Yes, that's right.

> Then, why does applying the force on a longer portion of the lever create more torque?

Most of the answers to this question reduce, upon examination, to "that's how we define torque". We define the torque of 100 newtons at a lever distance of one meter as the product of 100 newtons and a meter, which we can call 100 newton-meters, which is equal to 1000 newtons at a lever distance of 0.1 meters.

But that doesn't really answer the question, which becomes, why is torque defined in this way an interesting thing to think about? And the answer is that if the lever is a rigid body free to rotate around a fulcrum, then 100 newtons at one meter in one direction will make it start to rotate, while 1000 newtons at 0.1 meters in the opposite direction will precisely cancel that "moment", as we call it, and there will be no tendency to start rotating. It's about what forces are needed to cancel each other.

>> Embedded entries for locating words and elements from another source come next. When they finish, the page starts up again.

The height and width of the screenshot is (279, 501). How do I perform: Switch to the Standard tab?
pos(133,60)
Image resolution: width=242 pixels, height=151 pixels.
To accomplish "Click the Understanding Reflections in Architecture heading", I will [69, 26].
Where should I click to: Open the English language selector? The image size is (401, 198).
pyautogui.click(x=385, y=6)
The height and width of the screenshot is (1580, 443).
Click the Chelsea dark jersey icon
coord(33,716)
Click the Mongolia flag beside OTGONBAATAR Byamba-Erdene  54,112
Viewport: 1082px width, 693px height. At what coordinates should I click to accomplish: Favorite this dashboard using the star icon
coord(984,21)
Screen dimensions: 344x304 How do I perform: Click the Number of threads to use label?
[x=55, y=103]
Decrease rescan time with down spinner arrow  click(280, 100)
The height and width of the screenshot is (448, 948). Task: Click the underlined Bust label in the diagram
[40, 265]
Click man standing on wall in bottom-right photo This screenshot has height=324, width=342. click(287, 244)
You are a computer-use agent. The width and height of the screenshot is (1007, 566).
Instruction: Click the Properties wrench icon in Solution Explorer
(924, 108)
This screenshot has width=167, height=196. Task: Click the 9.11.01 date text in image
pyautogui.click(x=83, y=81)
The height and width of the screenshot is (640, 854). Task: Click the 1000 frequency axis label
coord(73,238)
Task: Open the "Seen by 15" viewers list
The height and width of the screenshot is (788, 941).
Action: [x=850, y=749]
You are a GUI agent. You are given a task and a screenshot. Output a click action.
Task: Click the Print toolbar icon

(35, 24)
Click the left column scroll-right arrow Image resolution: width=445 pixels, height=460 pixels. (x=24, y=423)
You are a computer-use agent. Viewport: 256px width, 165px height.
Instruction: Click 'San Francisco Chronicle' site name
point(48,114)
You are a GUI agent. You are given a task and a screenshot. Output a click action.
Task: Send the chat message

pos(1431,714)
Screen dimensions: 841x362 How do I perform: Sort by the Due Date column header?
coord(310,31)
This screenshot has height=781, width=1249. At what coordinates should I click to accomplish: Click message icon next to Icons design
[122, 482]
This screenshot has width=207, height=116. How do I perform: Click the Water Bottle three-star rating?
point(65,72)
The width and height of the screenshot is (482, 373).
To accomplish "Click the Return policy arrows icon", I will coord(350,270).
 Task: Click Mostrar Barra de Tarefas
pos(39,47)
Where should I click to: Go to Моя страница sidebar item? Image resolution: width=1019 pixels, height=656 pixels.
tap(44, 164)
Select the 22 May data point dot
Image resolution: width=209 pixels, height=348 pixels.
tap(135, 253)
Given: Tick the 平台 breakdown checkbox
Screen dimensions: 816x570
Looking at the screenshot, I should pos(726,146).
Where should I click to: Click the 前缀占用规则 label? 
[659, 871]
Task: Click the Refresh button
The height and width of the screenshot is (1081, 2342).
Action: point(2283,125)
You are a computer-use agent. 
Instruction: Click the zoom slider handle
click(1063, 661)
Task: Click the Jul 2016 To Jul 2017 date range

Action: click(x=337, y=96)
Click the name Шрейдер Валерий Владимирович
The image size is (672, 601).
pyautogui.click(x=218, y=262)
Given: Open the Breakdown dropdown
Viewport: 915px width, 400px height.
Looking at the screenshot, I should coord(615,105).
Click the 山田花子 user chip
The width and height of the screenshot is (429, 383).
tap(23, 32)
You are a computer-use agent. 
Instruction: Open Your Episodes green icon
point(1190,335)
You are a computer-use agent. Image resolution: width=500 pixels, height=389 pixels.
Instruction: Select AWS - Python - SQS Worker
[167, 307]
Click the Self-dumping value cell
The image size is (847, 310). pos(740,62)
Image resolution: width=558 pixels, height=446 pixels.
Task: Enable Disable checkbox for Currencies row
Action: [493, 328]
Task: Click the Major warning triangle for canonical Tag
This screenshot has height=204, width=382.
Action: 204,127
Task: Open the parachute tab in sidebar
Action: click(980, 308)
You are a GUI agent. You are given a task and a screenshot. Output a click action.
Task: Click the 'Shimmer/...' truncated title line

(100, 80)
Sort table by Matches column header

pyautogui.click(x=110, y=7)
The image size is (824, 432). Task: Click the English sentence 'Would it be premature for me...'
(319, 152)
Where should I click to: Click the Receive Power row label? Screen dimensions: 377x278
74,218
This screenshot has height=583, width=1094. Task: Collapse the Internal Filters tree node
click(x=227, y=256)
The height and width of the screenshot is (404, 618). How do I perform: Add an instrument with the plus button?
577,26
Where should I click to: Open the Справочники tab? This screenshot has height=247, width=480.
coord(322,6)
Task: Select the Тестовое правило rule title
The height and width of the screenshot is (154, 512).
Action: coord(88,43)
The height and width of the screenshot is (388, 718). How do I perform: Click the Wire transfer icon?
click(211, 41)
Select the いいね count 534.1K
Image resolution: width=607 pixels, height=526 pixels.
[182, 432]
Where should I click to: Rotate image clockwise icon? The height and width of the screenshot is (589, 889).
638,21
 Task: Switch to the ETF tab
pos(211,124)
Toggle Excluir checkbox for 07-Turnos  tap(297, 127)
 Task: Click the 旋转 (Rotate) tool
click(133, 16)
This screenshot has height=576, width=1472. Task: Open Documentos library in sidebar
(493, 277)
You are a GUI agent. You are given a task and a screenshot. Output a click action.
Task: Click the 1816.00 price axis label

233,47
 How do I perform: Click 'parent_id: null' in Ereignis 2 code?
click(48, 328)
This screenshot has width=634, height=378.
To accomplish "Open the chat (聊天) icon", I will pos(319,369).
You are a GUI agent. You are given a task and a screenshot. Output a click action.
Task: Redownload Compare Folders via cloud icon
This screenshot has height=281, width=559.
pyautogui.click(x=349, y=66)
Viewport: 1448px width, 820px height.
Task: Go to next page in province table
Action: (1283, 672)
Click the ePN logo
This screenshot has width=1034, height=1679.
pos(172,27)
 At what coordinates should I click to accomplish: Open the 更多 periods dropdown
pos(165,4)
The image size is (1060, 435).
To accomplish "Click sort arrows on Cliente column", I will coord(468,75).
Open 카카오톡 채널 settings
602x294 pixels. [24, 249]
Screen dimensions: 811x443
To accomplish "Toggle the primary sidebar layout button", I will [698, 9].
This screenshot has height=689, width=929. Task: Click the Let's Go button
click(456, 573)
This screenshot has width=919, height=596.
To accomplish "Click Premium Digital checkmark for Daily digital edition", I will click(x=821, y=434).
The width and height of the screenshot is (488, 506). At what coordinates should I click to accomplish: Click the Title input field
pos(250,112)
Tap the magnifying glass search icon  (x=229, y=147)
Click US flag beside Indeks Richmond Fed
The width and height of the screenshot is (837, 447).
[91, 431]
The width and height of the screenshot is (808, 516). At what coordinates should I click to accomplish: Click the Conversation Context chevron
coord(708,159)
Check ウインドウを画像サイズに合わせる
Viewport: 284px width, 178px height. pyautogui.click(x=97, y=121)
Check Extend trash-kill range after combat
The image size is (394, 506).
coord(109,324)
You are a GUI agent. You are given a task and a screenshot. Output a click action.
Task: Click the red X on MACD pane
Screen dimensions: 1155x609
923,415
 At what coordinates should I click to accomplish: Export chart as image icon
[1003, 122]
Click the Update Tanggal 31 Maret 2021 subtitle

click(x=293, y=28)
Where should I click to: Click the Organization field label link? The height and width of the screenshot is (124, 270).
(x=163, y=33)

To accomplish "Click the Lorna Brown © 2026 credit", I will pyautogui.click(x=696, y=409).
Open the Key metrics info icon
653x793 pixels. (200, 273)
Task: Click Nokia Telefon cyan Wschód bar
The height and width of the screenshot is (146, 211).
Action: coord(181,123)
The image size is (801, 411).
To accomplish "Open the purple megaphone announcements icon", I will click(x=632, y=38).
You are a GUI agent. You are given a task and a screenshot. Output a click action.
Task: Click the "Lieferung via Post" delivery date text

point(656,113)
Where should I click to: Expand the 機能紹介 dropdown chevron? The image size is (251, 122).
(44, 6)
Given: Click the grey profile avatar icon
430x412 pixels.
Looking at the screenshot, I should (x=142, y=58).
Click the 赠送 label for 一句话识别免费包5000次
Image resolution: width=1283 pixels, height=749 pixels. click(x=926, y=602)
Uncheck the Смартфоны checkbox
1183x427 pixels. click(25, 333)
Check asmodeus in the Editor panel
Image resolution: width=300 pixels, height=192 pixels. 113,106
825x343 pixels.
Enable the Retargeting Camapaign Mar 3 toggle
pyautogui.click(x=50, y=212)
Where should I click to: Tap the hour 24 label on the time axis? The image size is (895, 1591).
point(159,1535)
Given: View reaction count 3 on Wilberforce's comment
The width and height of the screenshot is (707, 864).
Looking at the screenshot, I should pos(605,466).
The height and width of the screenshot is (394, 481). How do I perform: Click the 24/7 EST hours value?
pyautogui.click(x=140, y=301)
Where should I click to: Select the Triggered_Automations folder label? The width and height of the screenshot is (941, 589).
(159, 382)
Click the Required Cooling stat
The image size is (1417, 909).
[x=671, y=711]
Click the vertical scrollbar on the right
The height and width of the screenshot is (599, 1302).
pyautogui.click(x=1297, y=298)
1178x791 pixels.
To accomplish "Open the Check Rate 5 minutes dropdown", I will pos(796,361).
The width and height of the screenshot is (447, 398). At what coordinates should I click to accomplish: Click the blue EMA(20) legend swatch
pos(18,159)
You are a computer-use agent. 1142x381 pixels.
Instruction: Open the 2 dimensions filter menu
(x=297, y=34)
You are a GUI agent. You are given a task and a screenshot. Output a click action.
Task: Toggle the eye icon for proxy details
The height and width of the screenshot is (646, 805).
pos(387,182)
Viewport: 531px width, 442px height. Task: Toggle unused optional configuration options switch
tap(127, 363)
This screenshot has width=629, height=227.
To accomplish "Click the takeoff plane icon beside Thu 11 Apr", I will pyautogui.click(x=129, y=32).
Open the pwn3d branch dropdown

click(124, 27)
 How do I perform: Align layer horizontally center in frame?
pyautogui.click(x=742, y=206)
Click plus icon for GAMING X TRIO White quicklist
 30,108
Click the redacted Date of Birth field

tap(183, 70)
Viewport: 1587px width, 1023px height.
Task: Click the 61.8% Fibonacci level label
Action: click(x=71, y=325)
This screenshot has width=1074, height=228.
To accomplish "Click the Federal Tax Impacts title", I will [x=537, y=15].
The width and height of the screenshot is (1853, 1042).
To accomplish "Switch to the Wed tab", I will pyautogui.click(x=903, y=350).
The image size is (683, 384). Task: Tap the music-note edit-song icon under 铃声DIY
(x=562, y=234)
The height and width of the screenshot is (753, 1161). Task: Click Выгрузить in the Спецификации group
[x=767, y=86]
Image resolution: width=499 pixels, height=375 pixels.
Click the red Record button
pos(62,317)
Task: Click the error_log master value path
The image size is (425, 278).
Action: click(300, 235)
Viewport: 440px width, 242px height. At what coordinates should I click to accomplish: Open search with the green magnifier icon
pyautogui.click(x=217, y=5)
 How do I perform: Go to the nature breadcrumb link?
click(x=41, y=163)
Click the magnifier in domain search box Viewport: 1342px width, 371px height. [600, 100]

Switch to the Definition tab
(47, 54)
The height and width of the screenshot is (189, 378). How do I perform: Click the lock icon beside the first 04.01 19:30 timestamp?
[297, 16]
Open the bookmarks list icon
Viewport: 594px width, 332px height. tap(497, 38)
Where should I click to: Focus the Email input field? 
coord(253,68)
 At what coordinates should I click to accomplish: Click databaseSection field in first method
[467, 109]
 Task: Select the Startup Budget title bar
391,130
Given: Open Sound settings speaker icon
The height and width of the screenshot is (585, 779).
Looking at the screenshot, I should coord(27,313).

Well, but, why should that be? Why does it take exactly 1000 newtons and not, say, 316.2 newtons? And I don't think I have a really good answer for that question. In the case of an elastic solid body it falls out of Hooke's law and the geometry of the situation, which you can reduce to two long, skinny triangles sharing a common side bisected by the fulcrum. But it seems to be much more general than that.

> I had thought it was because there is more mass acting on the point of rotation (longer lever = more mass).

Nope. You can try using a pair of scissors or a folding ladder as a lever, or pull in different directions on the end of a fixed-geometry lever. The lever's mass doesn't change, but the leverage certainly does.